◆ **GIVEN EXERCISE**
Rewrite everything from the start of the material down to the line containing "Action: [6, 71]", swapping "Disconnect" for "Connect" and keeping all else unchanged. Leave the pictures out of your answer.

======== DATASET ENTRIES ========

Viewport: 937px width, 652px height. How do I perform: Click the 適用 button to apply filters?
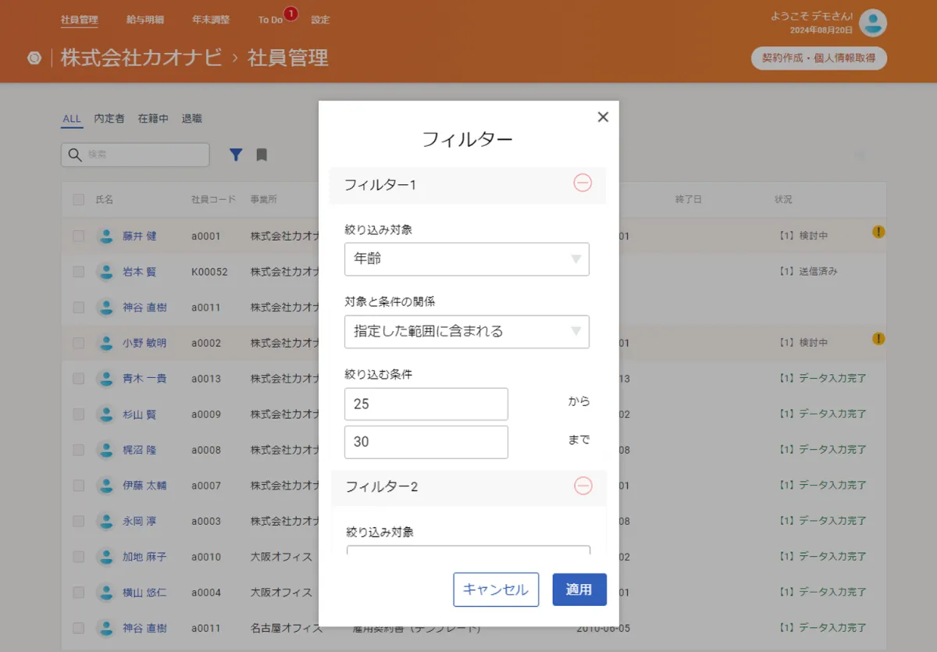579,590
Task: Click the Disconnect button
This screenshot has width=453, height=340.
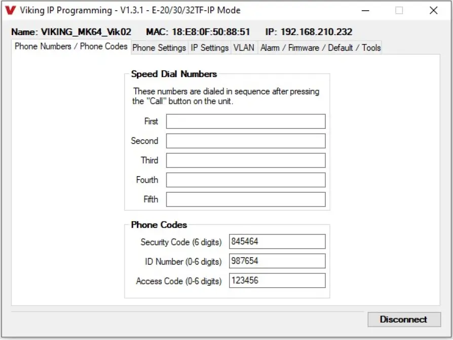Action: point(404,319)
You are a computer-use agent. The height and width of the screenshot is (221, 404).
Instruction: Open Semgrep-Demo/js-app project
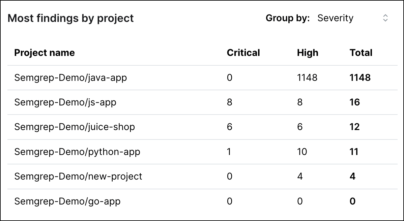point(64,102)
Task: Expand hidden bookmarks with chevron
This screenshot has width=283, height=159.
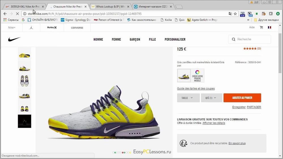Action: [x=248, y=20]
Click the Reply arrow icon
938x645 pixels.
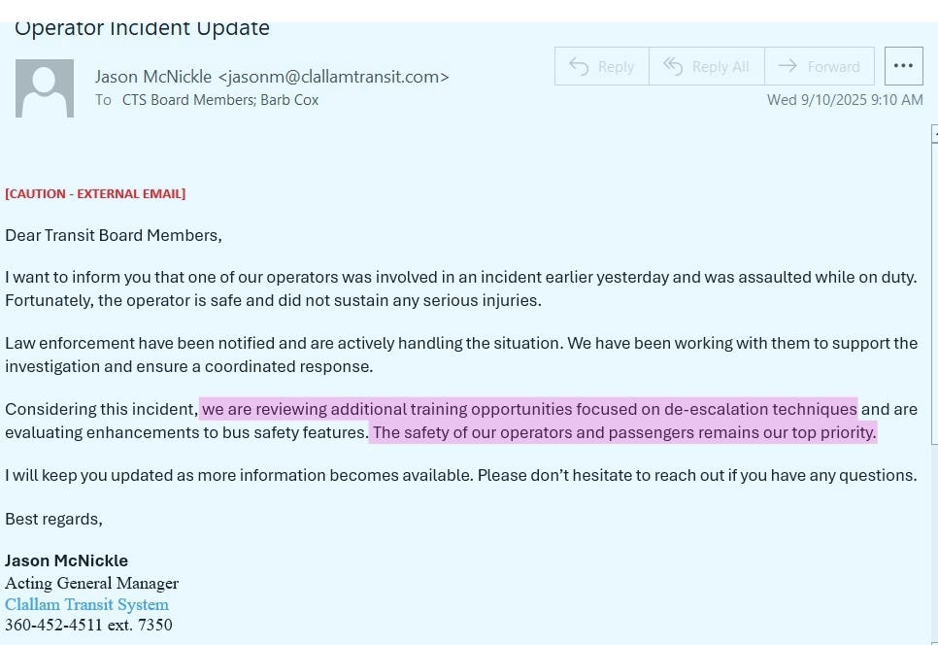click(579, 66)
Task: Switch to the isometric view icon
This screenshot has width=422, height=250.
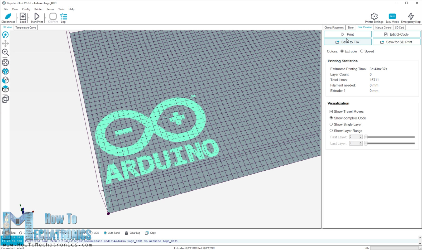Action: [6, 71]
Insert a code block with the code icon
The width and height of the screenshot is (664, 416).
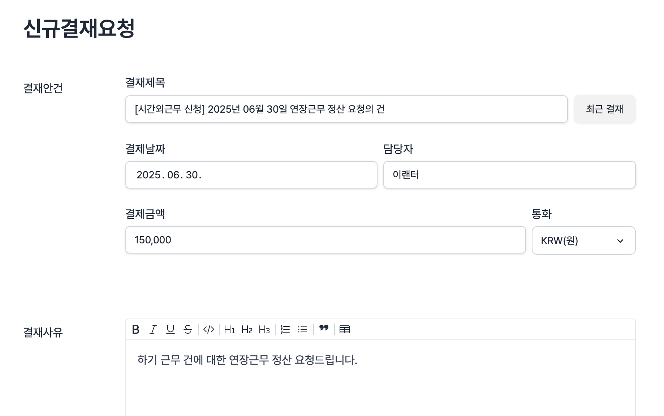click(x=209, y=329)
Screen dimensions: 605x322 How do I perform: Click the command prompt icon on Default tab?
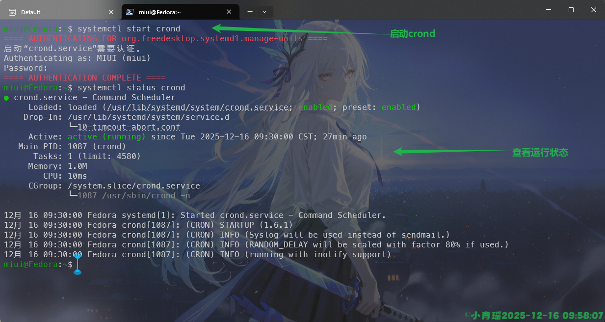coord(12,12)
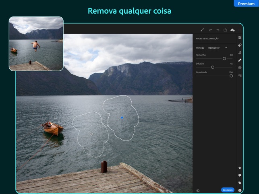This screenshot has width=259, height=194.
Task: Open the three-dots more options menu
Action: (x=240, y=30)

========

◆ **RESULT OF THE TASK**
Viewport: 937px width, 652px height. How do I perform: Click the 適用 button to apply filters?
579,590
Task: Click the Connect button
This screenshot has width=453, height=340.
Action: point(404,319)
You are a computer-use agent. The height and width of the screenshot is (221, 404).
Instruction: Open Semgrep-Demo/js-app project
point(64,102)
Task: Expand hidden bookmarks with chevron
This screenshot has width=283, height=159.
Action: [x=248, y=20]
Click the Reply arrow icon
938x645 pixels.
click(579, 66)
Task: Switch to the isometric view icon
This screenshot has width=422, height=250.
Action: [6, 71]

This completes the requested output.